▸ **PROBLEM DESCRIPTION**: Each record must be written out again exactly. Skip any picture it contains.

[PROVIDED DATA — start]

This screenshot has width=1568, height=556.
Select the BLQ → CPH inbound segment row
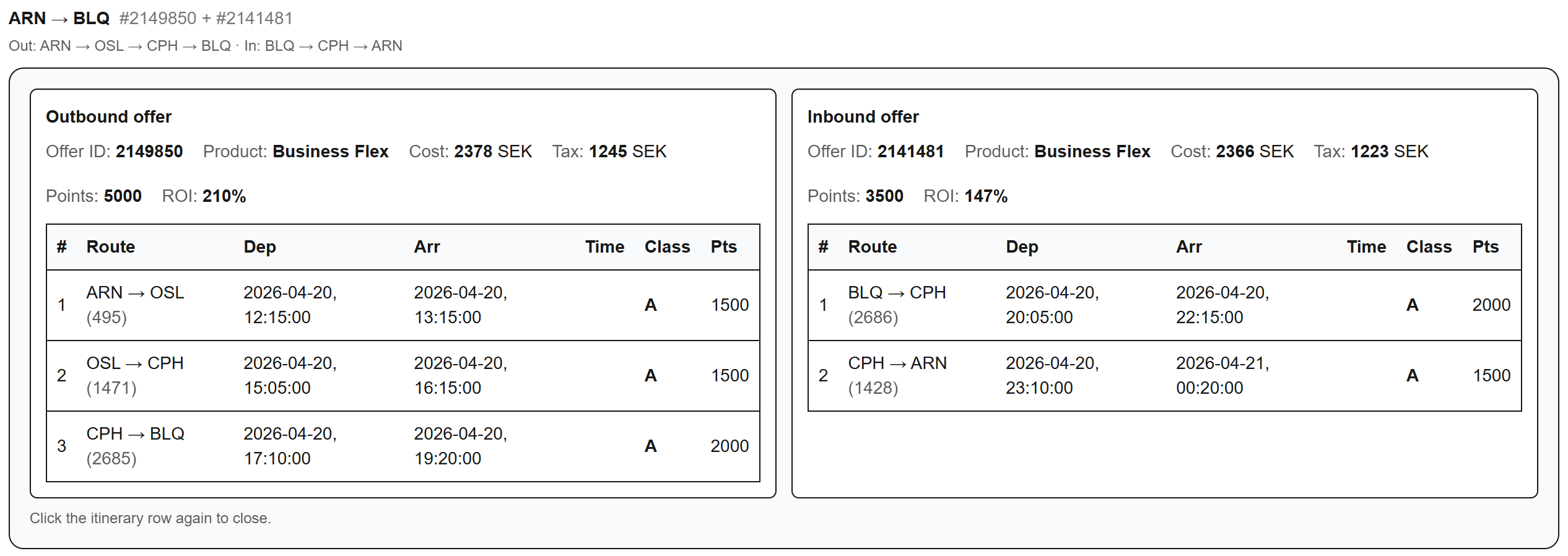tap(1164, 305)
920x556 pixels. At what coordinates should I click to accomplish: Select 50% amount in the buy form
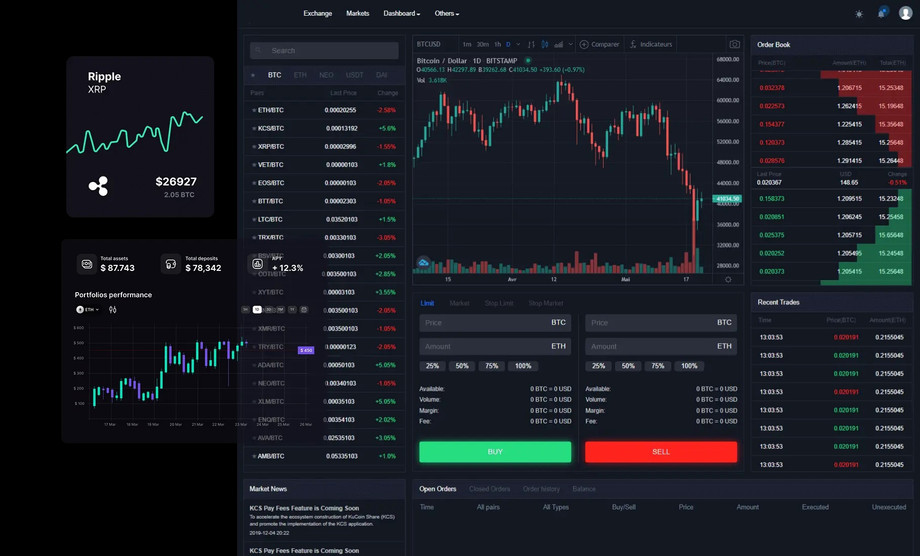[462, 366]
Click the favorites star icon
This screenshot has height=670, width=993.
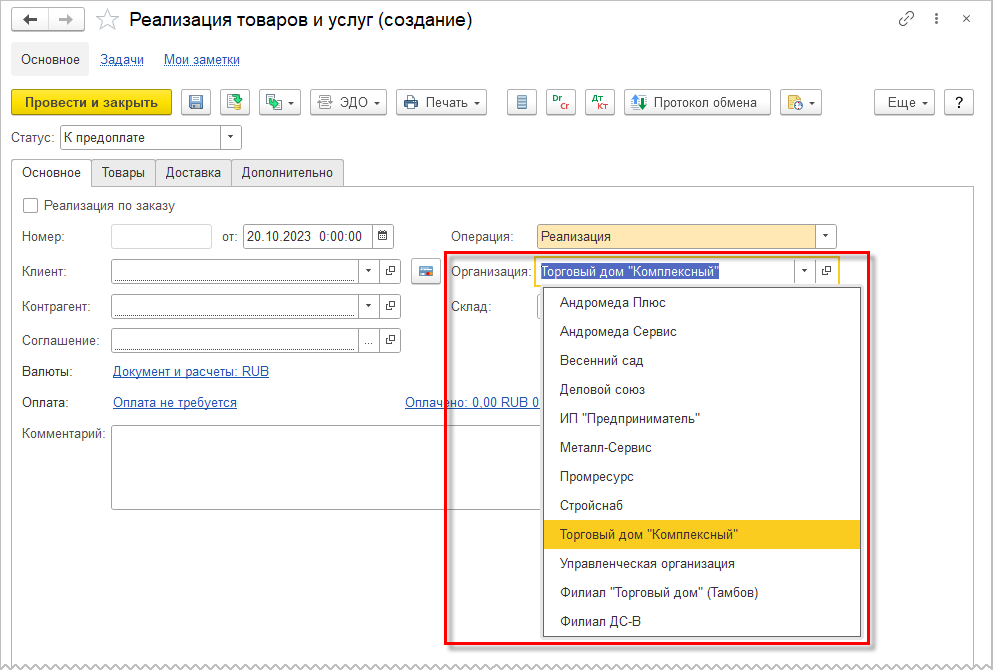coord(109,20)
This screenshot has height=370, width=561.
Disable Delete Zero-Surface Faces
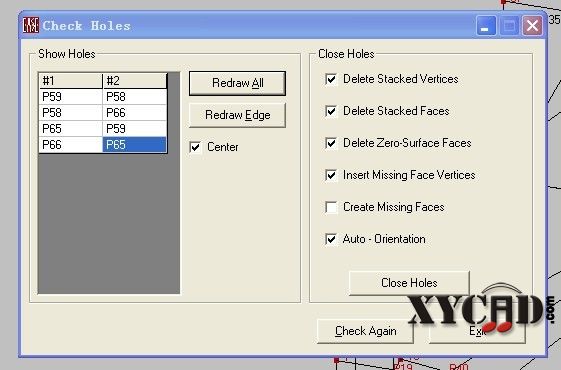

[PROVIDED DATA — finish]

▸ **REPLY TO THE TASK**:
This screenshot has width=1568, height=556.
Select the BLQ → CPH inbound segment row
tap(1164, 305)
920x556 pixels. At what coordinates should I click to accomplish: Select 50% amount in the buy form
[462, 366]
Click the favorites star icon
This screenshot has height=670, width=993.
coord(109,20)
This screenshot has height=370, width=561.
Disable Delete Zero-Surface Faces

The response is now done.